-- Problem to solve --
Below are some entries. Count the lines where "selected" appears and state only that number.

-- Extracted data entries --
.....

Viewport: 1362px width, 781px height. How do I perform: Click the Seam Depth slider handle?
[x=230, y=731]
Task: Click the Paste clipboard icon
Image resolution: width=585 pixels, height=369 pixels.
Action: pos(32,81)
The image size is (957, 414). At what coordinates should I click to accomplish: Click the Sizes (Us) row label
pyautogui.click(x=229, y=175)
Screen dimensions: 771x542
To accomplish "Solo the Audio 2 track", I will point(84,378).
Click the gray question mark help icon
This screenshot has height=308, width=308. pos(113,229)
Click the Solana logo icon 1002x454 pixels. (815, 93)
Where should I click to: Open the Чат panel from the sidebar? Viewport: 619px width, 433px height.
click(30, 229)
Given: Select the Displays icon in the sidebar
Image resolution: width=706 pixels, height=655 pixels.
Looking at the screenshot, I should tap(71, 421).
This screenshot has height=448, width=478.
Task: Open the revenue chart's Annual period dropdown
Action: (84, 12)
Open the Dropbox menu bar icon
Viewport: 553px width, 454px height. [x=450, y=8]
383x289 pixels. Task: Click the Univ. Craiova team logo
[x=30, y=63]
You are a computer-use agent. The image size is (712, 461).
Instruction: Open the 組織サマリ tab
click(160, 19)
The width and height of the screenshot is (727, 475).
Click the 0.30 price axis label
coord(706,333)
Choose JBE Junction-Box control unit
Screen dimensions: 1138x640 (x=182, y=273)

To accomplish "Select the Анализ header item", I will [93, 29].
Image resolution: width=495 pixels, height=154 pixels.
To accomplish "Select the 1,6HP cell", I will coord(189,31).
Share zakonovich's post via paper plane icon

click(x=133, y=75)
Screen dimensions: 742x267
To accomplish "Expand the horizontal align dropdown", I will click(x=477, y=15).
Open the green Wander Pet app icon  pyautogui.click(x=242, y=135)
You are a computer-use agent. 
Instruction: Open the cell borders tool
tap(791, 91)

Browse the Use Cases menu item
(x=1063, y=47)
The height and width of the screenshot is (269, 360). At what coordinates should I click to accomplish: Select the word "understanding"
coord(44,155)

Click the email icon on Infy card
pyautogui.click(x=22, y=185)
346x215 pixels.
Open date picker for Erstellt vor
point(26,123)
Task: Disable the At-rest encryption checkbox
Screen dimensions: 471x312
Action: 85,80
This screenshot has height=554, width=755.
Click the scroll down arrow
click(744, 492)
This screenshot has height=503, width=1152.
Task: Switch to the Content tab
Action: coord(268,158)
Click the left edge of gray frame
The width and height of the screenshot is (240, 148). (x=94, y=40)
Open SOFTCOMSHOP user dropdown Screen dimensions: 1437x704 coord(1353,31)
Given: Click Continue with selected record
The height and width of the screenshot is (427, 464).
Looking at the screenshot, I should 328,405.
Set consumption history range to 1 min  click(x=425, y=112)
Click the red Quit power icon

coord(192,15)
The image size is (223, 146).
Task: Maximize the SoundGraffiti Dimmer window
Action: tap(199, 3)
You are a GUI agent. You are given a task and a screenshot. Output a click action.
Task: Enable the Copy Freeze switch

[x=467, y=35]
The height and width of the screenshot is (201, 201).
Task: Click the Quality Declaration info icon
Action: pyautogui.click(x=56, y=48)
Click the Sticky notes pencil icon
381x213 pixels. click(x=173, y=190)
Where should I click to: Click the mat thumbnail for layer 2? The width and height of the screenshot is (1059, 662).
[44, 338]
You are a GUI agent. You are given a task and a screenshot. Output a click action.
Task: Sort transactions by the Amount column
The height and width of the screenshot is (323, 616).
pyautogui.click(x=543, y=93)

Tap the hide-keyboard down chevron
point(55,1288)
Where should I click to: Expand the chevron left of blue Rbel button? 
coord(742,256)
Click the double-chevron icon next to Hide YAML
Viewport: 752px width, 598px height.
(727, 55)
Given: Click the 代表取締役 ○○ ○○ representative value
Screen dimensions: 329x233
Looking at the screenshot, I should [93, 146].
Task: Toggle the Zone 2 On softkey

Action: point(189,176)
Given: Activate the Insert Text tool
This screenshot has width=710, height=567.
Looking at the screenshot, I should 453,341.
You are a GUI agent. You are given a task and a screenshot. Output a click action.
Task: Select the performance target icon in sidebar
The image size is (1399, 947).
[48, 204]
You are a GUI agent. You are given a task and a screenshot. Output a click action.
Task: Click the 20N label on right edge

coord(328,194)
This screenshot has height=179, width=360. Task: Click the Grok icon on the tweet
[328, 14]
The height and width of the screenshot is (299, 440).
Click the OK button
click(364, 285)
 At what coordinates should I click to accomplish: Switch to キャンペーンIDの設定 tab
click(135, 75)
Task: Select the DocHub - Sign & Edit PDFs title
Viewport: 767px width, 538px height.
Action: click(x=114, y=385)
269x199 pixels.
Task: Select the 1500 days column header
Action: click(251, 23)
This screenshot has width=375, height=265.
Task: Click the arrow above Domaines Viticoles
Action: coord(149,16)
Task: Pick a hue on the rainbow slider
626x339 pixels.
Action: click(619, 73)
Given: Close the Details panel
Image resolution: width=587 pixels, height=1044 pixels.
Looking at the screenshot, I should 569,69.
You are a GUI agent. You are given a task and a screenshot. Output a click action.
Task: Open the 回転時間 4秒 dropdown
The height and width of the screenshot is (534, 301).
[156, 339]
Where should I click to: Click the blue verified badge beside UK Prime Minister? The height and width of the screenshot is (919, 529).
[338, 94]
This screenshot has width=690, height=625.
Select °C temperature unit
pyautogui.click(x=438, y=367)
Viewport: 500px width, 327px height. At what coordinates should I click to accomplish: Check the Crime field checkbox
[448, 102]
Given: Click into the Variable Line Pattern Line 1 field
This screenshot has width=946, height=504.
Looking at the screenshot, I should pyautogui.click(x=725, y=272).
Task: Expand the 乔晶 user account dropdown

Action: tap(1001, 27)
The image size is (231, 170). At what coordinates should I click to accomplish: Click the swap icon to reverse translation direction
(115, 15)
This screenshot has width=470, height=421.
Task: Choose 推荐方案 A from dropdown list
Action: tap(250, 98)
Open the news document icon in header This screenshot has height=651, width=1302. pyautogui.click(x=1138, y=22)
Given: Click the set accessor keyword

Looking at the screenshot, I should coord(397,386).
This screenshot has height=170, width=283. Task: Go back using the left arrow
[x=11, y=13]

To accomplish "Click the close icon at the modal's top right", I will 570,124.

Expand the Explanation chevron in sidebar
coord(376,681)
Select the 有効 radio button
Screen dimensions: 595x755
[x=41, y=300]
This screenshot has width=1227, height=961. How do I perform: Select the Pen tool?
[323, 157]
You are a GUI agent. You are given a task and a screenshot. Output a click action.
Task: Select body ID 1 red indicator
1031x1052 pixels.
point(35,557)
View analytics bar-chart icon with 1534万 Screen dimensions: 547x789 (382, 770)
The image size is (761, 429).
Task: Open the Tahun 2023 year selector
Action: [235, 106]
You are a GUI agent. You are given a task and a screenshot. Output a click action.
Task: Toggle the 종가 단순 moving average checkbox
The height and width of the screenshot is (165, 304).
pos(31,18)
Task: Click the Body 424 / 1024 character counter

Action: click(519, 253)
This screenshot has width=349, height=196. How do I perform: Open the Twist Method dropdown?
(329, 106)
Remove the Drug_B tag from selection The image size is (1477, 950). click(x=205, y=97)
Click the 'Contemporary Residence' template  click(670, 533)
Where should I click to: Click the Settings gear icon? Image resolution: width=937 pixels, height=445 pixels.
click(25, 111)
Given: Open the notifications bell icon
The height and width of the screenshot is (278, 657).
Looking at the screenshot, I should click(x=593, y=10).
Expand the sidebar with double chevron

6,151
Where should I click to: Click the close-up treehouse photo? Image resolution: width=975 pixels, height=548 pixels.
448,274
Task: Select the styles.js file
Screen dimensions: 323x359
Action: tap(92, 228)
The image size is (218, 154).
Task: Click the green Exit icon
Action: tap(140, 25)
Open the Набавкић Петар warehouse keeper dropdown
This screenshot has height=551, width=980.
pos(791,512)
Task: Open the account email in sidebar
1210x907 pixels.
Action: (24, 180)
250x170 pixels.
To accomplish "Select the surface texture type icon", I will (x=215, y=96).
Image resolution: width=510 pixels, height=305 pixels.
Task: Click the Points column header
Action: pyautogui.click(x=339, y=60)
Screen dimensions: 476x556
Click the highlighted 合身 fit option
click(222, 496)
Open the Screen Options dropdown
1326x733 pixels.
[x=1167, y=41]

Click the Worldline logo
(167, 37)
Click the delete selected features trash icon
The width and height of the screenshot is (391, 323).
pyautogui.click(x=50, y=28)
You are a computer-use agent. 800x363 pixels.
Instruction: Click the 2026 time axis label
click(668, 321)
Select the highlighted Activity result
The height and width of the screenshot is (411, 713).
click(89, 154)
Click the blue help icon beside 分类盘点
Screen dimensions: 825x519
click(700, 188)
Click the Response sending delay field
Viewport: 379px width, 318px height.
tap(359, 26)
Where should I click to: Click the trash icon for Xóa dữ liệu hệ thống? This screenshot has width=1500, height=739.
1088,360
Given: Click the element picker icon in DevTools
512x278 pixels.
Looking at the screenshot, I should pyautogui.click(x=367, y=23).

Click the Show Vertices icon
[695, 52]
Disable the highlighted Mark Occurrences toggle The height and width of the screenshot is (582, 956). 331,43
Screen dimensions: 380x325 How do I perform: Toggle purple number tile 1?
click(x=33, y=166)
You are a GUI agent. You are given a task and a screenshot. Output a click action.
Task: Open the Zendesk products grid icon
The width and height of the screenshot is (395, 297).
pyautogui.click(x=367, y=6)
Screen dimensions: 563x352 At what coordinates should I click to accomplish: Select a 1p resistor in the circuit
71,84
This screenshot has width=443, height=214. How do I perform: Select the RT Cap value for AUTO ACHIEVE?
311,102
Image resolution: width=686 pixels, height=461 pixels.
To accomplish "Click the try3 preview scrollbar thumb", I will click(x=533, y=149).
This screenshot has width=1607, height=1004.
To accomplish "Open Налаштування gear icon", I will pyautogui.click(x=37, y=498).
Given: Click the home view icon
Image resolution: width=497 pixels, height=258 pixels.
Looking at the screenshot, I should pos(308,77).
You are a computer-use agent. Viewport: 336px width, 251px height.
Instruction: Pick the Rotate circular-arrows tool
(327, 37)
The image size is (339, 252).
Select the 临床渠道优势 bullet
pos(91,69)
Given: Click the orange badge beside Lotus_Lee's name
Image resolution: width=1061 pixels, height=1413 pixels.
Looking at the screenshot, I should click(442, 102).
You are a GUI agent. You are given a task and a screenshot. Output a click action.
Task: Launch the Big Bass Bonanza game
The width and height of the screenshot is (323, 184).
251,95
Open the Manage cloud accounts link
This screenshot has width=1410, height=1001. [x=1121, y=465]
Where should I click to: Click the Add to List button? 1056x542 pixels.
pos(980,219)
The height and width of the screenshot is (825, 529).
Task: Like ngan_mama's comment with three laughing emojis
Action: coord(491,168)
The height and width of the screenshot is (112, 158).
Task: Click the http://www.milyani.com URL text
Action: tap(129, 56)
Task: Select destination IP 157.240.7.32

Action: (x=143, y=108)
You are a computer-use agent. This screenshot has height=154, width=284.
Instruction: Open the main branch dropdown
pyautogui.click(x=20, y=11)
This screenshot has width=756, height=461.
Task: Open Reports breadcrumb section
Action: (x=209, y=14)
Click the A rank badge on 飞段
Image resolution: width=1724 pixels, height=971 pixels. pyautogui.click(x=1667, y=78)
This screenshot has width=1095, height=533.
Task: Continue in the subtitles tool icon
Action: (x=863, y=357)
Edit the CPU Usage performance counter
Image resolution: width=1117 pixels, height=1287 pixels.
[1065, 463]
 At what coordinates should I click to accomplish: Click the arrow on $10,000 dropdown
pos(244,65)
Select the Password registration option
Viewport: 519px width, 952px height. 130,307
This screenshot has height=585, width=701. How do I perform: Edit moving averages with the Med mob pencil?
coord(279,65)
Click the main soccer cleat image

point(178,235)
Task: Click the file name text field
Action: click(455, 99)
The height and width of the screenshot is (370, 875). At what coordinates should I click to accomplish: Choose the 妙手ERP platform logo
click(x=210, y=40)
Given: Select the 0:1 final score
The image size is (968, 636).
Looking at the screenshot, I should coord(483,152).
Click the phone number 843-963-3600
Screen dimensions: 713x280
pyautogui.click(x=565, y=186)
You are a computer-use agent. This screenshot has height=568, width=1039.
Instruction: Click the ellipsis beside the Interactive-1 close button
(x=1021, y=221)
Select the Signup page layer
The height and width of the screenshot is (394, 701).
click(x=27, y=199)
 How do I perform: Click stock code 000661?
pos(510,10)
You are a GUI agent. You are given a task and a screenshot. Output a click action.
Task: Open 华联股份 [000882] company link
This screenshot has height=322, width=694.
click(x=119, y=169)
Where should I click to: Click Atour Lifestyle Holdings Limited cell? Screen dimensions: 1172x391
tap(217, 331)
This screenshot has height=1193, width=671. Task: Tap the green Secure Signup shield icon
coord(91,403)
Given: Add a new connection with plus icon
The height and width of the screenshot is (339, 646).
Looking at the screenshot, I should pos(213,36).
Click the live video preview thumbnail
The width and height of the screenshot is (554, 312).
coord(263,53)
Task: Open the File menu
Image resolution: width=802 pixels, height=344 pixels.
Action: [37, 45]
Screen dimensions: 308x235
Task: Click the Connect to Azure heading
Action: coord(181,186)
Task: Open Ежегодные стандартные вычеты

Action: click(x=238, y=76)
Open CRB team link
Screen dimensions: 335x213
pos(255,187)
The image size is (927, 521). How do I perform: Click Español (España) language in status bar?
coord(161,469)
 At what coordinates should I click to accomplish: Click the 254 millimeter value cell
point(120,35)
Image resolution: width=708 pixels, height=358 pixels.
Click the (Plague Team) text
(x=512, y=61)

.....

-- Exercise output --
2